Results of the First International NoCOUG SQL Challenge
The following report was published in the August 2009 issue of the NoCOUG Journal. (View PDF)
The First International NoCOUG SQL Challenge was a great success; nine solutions were found by participants in seven countries and three continents. Alberto Dell’Era wins the contest for his wonderful solution using Discrete Fourier Transforms; the runner-up is André Araujo from Australia, who used binary arithmetic and common table expressions in his solution. The August Order of the Wooden Pretzel (Footnote 1) will be bestowed on Alberto but the real prize is six books of his choice from the Apress catalog. André will receive a prize of six e-books of his choice. Thanks to Chen Shapira for publicizing the event in her blog, Dan Tow for helping to judge the contest, and Apress for donating the books.
An ancient 20-sided die (icosahedron) was discovered in the secret chamber of mystery at Hogwash School of Es-Cue-El. A mysterious symbol was inscribed on each face of the die. The great Wizard of Odds discovered that each symbol represents a number. The great wizard discovered that the die was biased: that is, it was more probable that certain numbers would be displayed than others if the die were used in a game of chance. The great wizard recorded this information in tabular fashion as described below.
The great wizard then invited all practitioners of the ancient arts of Es-Cue-El to create an Es-Cue-El spell that displays the probabilities of obtaining various sums when the die is thrown N times in succession in a game of chance, N being a substitution variable or bind variable. The rules of the competition can be found in the May 2009 issue of the NoCOUG Journal and on the Web at www.nocoug.org/SQLchallenge/FirstSQLchallenge.pdf.
The modus operandi was for each participant to post their solutions on their blog or website; you can find them all with a simple Google search. The first solution—by Laurent Schneider from Switzerland—used the CONNECT BY clause to join the table to itself N times and the SYS_CONNECT_BY_PATH and XMLQUERY functions to perform the necessary additions and multiplications. The number of records generated by CONNECT BY grows exponentially and hurts performance.
The second solution—by Craig Martin from the USA—used the CONNECT BY clause to join the table to itself N times and logarithms to perform the necessary additions and multiplications. The number of records grows exponentially in this case too.
The fourth solution—by Vadim Tropashko from the USA—used recursive common table expressions to generate records. The number of records grows exponentially in this case too. Recursive common table expressions are available in Microsoft SQL Server and DB2 but are not presently available in Oracle 11gR1. Rumor has that they will be available in Oracle Database 11gR2.

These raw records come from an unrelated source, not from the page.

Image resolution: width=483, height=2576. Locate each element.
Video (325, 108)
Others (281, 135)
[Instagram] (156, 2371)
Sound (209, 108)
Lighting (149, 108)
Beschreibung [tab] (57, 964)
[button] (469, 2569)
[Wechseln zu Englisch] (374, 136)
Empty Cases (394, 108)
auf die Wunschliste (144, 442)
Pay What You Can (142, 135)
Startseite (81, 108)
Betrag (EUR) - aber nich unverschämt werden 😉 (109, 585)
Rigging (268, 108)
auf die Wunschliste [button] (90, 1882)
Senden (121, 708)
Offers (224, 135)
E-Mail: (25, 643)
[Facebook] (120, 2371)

The fifth and sixth solutions—by Alberto Dell’Era from Italy—used advanced mathematical techniques such as convolutions, Discrete Fourier Transforms, and Fast Fourier Transforms. The Fast Fourier Transform method is an efficient way of calculating Discrete Fourier Transforms and was implemented using the Model clause.

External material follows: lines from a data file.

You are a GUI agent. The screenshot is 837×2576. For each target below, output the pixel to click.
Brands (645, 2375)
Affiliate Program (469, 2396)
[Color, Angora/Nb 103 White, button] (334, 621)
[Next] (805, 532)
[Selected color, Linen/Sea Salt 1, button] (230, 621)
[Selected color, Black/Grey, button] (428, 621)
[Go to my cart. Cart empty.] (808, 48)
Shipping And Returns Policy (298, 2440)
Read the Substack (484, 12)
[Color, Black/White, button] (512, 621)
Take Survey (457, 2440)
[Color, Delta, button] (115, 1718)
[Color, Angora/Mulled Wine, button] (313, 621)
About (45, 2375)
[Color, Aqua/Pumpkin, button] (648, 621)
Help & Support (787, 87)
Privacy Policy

The eighth solution—by a blogger named Cd-MaN from Romania—used pipelined table functions and recursion. The solution was demonstrated in a Postgres database but can easily be adapted for use in an Oracle Database. The use of recursion means that this is not a pure SQL solution.

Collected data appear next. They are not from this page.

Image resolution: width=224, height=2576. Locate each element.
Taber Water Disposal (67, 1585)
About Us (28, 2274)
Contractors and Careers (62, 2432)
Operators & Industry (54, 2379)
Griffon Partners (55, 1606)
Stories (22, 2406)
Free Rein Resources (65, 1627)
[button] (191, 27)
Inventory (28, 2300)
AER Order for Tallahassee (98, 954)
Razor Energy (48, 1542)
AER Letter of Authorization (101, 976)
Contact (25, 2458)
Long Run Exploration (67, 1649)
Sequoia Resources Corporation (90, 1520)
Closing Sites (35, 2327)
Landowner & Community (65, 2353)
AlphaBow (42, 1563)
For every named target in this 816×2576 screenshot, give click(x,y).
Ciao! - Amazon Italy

Dan Tow authored the following statement on behalf of the judging committee:
To begin, we’d like to congratulate the contestants on finding so many different and clever ways to solve this problem, and on making the problem of picking a winner so difficult for us, personally. Each of the solutions had major advantages to recommend it. We were also very pleasantly surprised at the global extent of the entries, with entries from seven nations and three continents!
The criteria for the judging were stated in advance at www.nocoug.org/SQLchallenge/FirstSQLchallenge.pdf. The main criteria that separated the top scores from the rest, given that they were all quite good as technical solutions from one perspective or another, were the inclusion of commentary and test results, which were minimal or altogether lacking from most entries. (Hey, we understand that you’re busy, so we’re not surprised to see these missing or minimal, but they were important to getting a win here!)
There were elegant solutions using the Model clause, including one by Alberto Dell’Era that implemented a solution using Fast Fourier Transforms that was technically amazing, well-documented and tested, and scaled better than any other solution, with order N * Log(N) scaling, almost linear up to enormous numbers of throws of the dice. However, these used “iterate” loops that we believe violated the contest requirement that “Solutions that use procedural loops to multiply probabilities are not eligible” stated at the top of the “Judges’ Statement.” (We know that there are wonderful, super-efficient ways to solve this problem in procedural code like C, but the point behind that unbendable requirement was to get contestants “thinking in SQL,” doing the job in a set-wise manner, not just finding ways to bend SQL into doing what we’d be better off doing in C, procedurally.) The “procedural loop” component in these solutions was really minimal and easy to miss, even, in a casual examination of the code, but we think we have to stick with the pre-stated rules here and disqualify those solutions, even while we admire them.
Scaling almost as well (at order N * N), and also very well documented and tested, both from the perspective of performance and functionality, was the amazing Fourier-Transform-based solution, www.adellera.it/investigations/nocoug_challenge/index.html also by Alberto Dell’Era from Italy, that we think has to be declared the winner here, with no procedural loops and good-to-excellent scores in every stated judging criteria.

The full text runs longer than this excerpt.